紐約
要看紐約的多元樣貌,可以在曼哈頓島搭一段由南向北的地鐵,30分鐘的旅程,就會帶你從金錢世界的華爾街出發,穿越人行道上販售蔬菜鮮魚的中國城、到達飄著咖啡香的小義大利村、以及浸在咖哩中的小印度,旁邊下東城的猶太人和墨西哥移民還在為爭地盤起衝突;再往上經過藝術家聚集的格林威治村,緊臨的就是中城步調瘋狂的商業世界;繼續向上是超級有錢人的購物天堂——上東城,而旅程的最後還會經過博物館區的洗禮。

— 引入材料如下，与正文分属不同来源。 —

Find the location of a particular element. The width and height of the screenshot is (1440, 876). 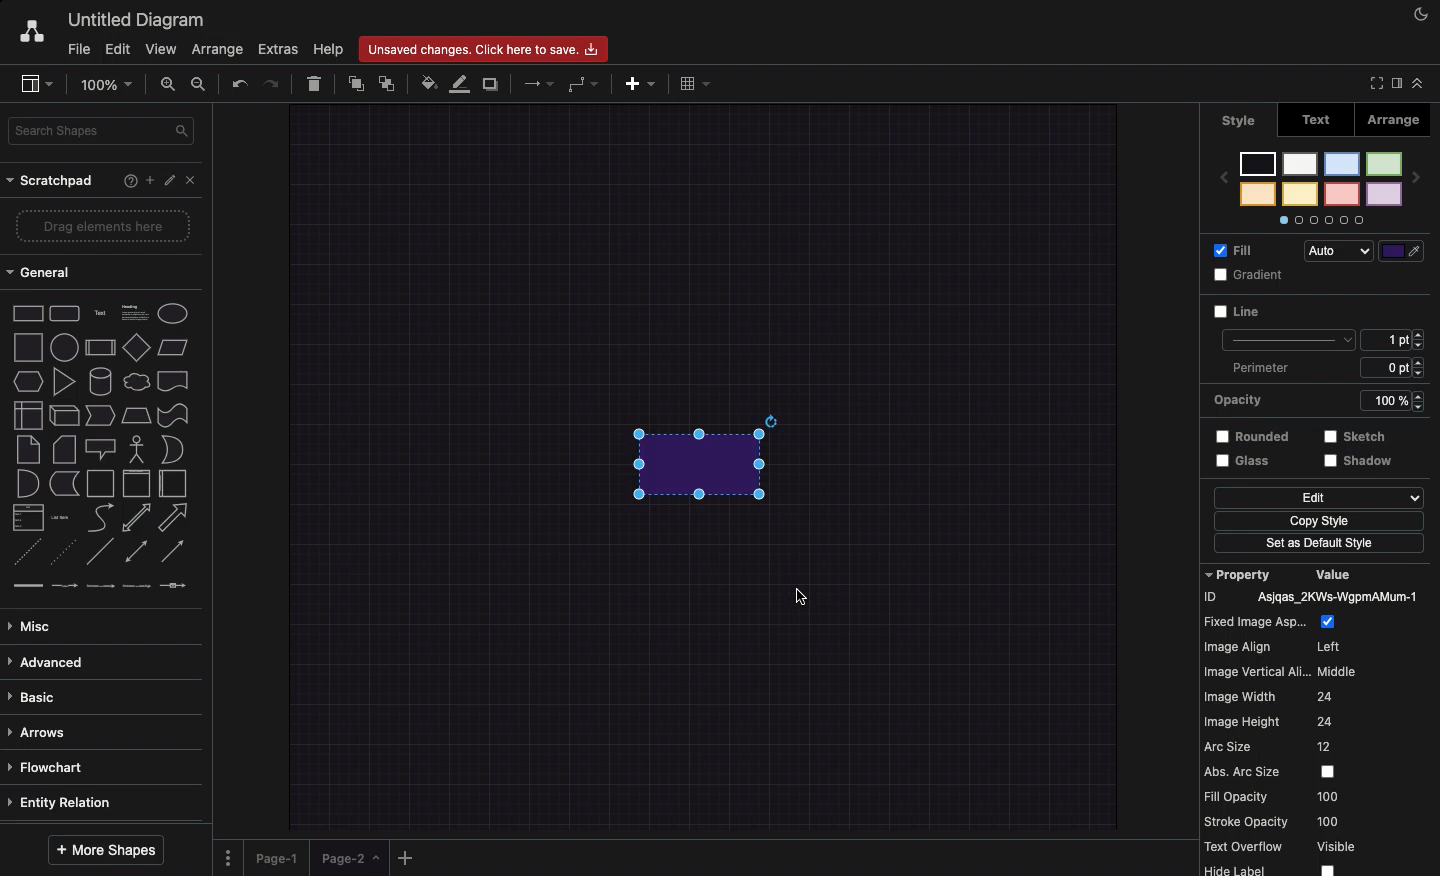

dashed line is located at coordinates (22, 554).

這個複雜而充滿活力的移民之城,是地球村的具體顯現,不同文化、種族和社會階級的人,經常成為彼此的珍貴資源。舉例來說,如果花旗集團計劃拓展中國大陸市場,需要一個能講中文、又有大陸經驗的MBA;不用說,紐約至少有上百個合格人選等著面試。或是一個家具設計公司計劃生產里島風格的家具,在紐約也一定能找到合適的設計師,以及熟悉在印尼設廠製造的顧問。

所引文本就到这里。